We next wanted to test whether the sequence changes in TRIM5α were associated with an alteration in the ability to restrict RELIK. We had previously described the construction of a chimeric lentiviral Gag, EIAV-RELIK(CA), consisting of the RELIK capsid (CA) in a background of EIAV Gag [7] that produced infectious viruses when co-transfected with an EIAV vector and VSV-G into 293T cells. However, the viral titres were significantly lower than the parental EIAV and could only be measured accurately by endpoint dilution after concentration of the viral supernatant. Before embarking on restriction studies with this virus, we wished to investigate whether we could understand the reasons for this low titre. In one approach, the matrix (MA) of EIAV in the chimeric EIAV-RELIK(CA) Gag was replaced with that from RELIK, resulting in EIAV-RELIK(MA–CA). Alternatively, the CA of FIV was replaced with that from RELIK to test the RELIK CA in the background of FIV Gag, yielding FIV-RELIK(CA). The supernatants from 293T cells transfected with VSV-G, an EIAV vector and either EIAV, EIAV-RELIK(CA) or EIAV-RELIK(MA–CA) Gag-pol were pelleted through 20% sucrose cushions and analysed by PAGE (figure 4a). The supernatants from 293T cells transfected with VSV-G, an FIV vector, and either FIV or FIV-RELIK(CA) Gag-pol were analysed in a similar way (figure 4a). Bands corresponding to the expected sizes for MA, CA and NC were observed in all viral supernatants compared with the mock control. CA from EIAV-RELIK(CA) and EIAV-RELIK(MA–CA) was larger than that of EIAV, whereas the MA band for EIAV-RELIK(MA–CA) was larger than those from EIAV-RELIK(CA) and EIAV. In addition, the CA band for FIV-RELIK(CA) was larger than that of FIV and the same size as those from EIAV-RELIK(CA) and EIAV-RELIK(MA–CA). These results indicated that properly processed viruses were made from all chimeric Gag-pol constructs. Furthermore, the intensities of the bands from different viruses were comparable, suggesting that the viruses with chimeric Gags were assembled, released and processed with similar efficiencies to the parental Gags.

Figure 4.

Analysis of chimeric viruses containing the RELIK CA. (a) SDS–PAGE analysis of viral supernatants reveals proper processing of CA. 293T cells were transfected with various constructs containing the RELIK CA. Supernatants were harvested 48 h post-transfection and pelleted through a 20% sucrose cushion before separation on a 12% polyacrylamide gel, followed by staining for protein. Sizes of the markers in kDa are indicated on the left, whereas the viral components are indicated on the right. (b) Titres of viruses containing RELIK CA in various mammalian cell lines. CrFK (feline), D17 (canine), TE671 (human) or SIRC (European rabbit) cells in 12-well plates were transduced with serial dilutions of viruses and stained for LacZ 48 h post-transduction. The number of blue cells was counted in wells containing between five and 500 blue cells and multiplied by the dilution used. Titres were determined as the number of LacZ forming units per ml of virus. Results shown represent an average of three experiments. (Online version in colour.)
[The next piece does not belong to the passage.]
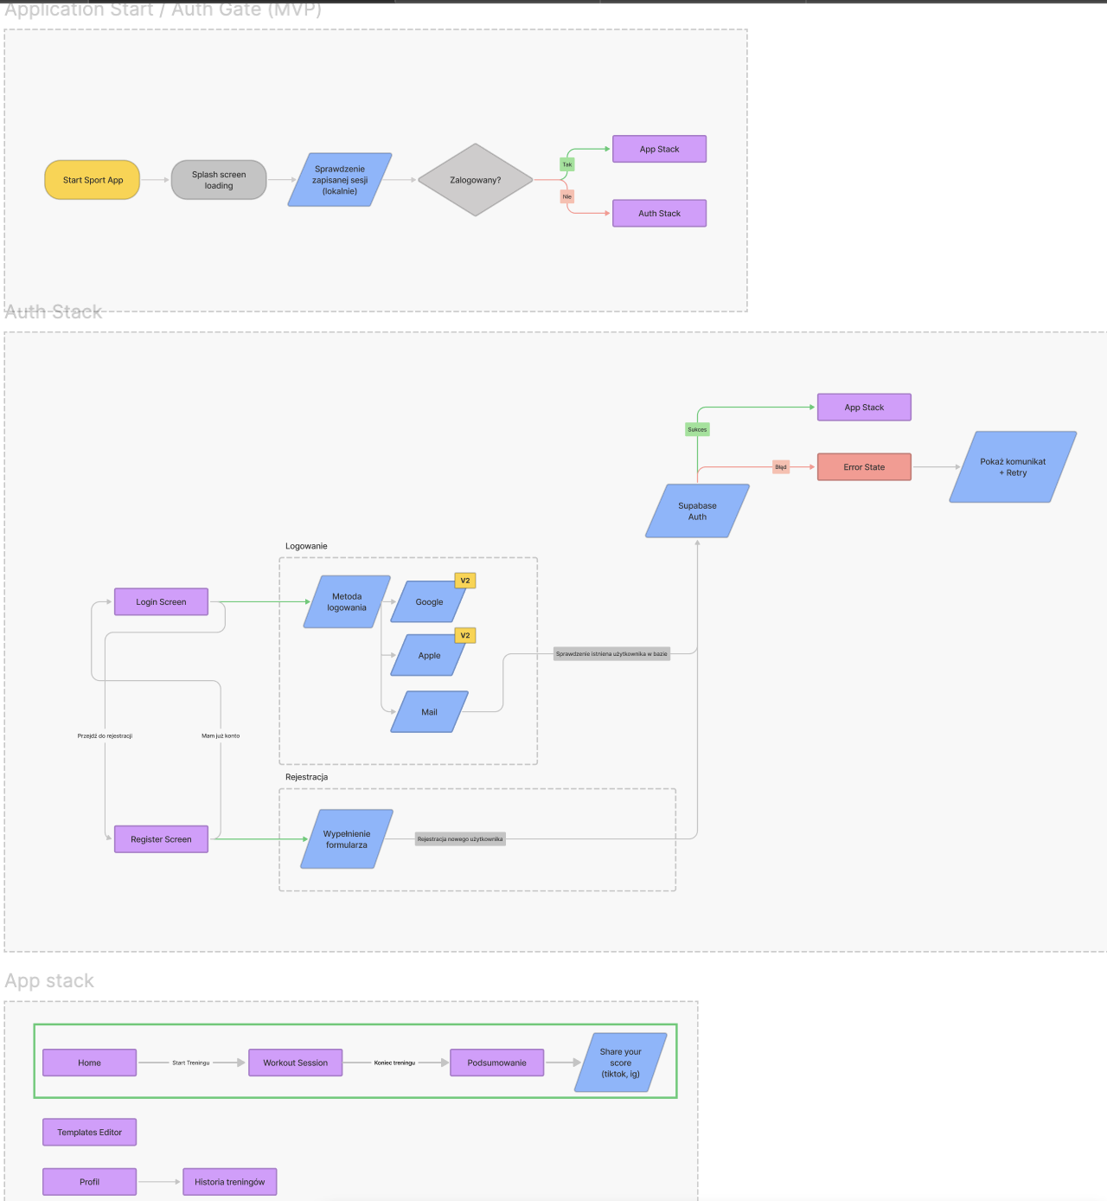Click the V2 badge on the Apple shape
This screenshot has width=1107, height=1201.
(465, 636)
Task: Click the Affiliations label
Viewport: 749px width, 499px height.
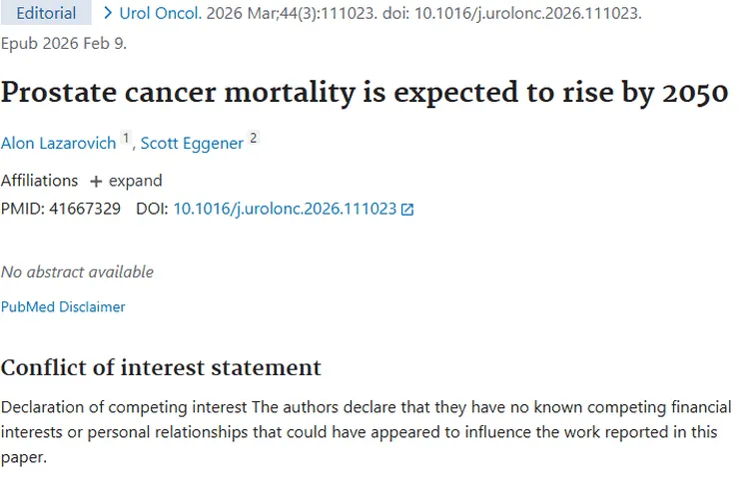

The infectivities of the viruses with chimeric Gags were investigated by titration on a panel of cells of different origins, including human (TE671), canine (D17), feline (CrFK) and rabbit (SIRC) (figure 4b). In general, the titres were highest on feline CrFK cells and lowest in rabbit SIRC cells. This was consistent with previous reports of the existence of several blocks to lenti- and retroviral infection in rabbit cells [41]. Hence, CrFK cells were used for all subsequent studies. Introduction of the RELIK MA into the background of EIAV Gag yielding EIAV-RELIK(MA–CA) resulted in a greater than 10-fold decrease in infectivity compared with the chimeric Gag containing only the RELIK CA (EIAV-RELIK(CA)) in all cell lines. This suggested that the RELIK MA had a detrimental effect on the infectivity of the chimeric viruses. Alternatively, EIAV Gag could not tolerate the large substitution including both MA and CA. Replacing the CA of FIV with that from RELIK resulted in a large decrease in infectivities in all cell lines. These results showed that the Gag containing RELIK CA that yielded the highest titres was EIAV-RELIK(CA). Hence, this was used in all subsequent experiments.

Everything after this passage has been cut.